Chapter 11 Bankruptcy: Is It for You?
Thinking about bankruptcy as a small business owner? Interested in a Chapter 13 type organization to help repay your debts but owe too much money? A Chapter 11 bankruptcy proceeding could be right for you.
The Small Business Reorganization
Chapter 13 allows individuals the opportunity to restructure their debt payments with court assistance, without having to give up their assets. Chapter 13, however, can be limited to $250,000 of unsecured debt and $750,000 of secured debt. Have more debt than that? Chapter 11 could be your answer. Chapter 11 allows reorganization for debt loads up to $2,000,000 and allows you to avoid the more complicated and lengthy proceedings required of larger corporations and businesses. The advantage of a Chapter 11 proceeding is that it allows you to keep operating your business, making revenues, and paying your bills while you restructure your debts. The idea behind Chapter 11 is that an ongoing business that can continue to operate and pay some bills is much more valuable than a business that has to be shut down and have all its assets sold to pay debts.
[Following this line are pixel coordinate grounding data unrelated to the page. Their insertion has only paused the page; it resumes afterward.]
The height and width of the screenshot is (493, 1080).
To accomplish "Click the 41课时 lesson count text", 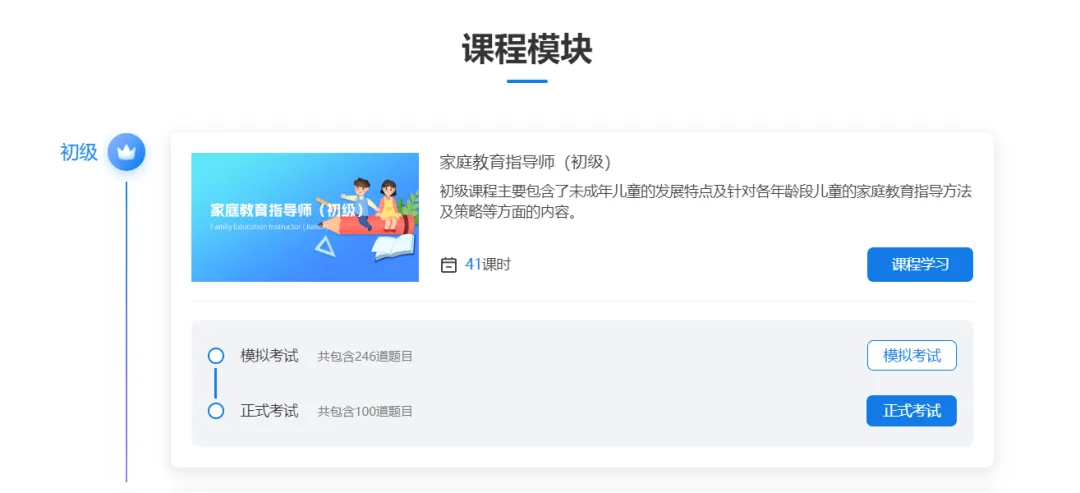I will click(488, 264).
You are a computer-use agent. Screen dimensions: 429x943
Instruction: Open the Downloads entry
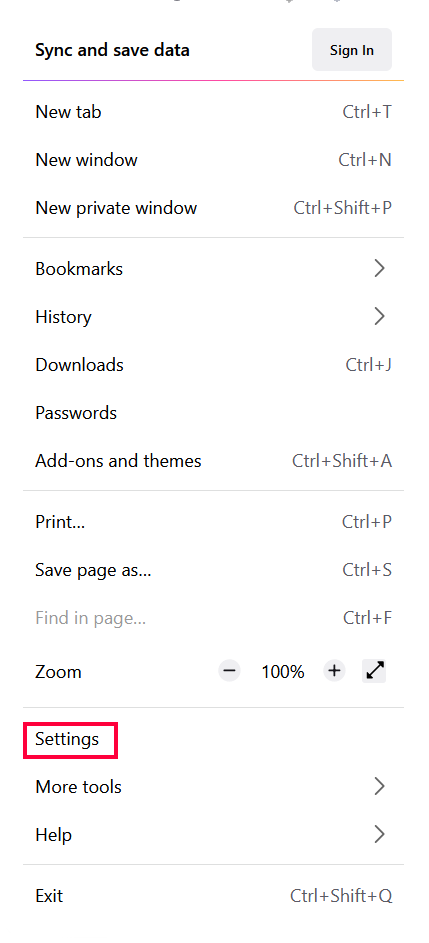pos(214,365)
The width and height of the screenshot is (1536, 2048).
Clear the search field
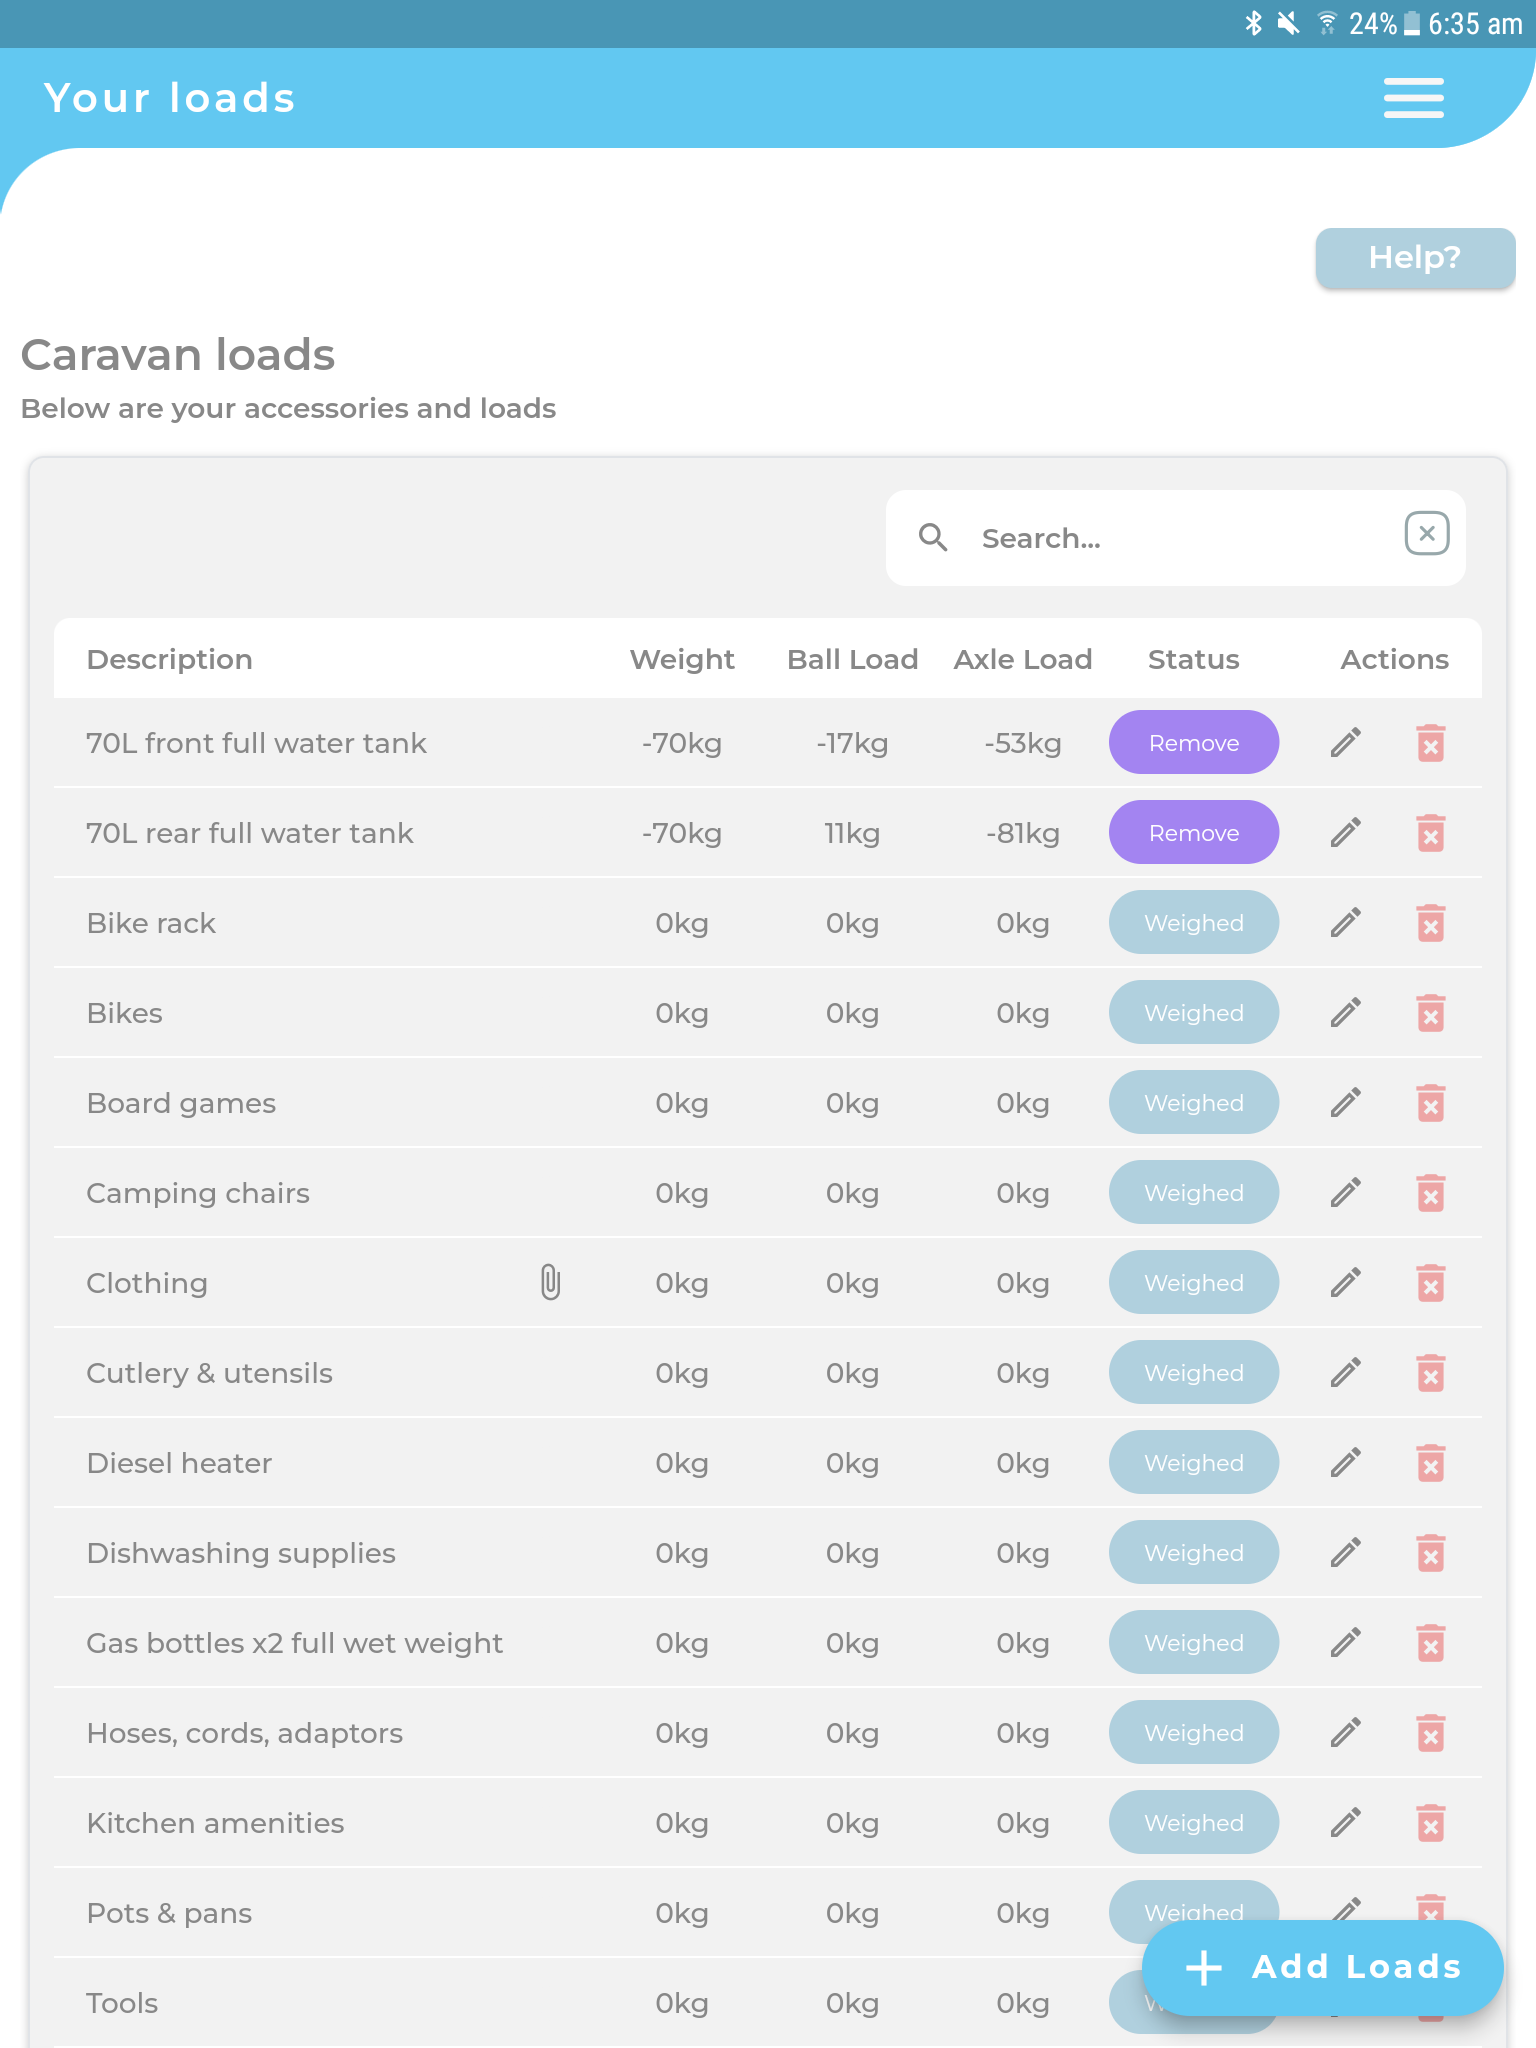coord(1427,534)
Yes, your business' credit rating will be adversely affected. Any sources that are still willing to give you credit will undoubtedly charge you higher interest rates after the filing of a Chapter 11 proceeding. This can stay on financial records for up to 10 years. Furthermore, from a business standpoint, filing any bankruptcy becomes a matter of public record. Any adverse effect on your clientele, business reputation, and goodwill should be weighed carefully before deciding to file a Chapter 11 proceeding.
Who Is Chapter 11 a Good Choice For?
If you have little chance of paying your company's bills under the present current terms, but have a business that continues to bring in revenue, Chapter 11 could be a good choice for you. Furthermore, if creditors are threatening to sue your company for nonpayment of bills, a Chapter 11 proceeding will stop these lawsuits and require your debtors to set forth their claims with the bankruptcy trustee and work with him or her to set up a reorganization plan that allows you to pay off your debts and keep your business operating at the same time.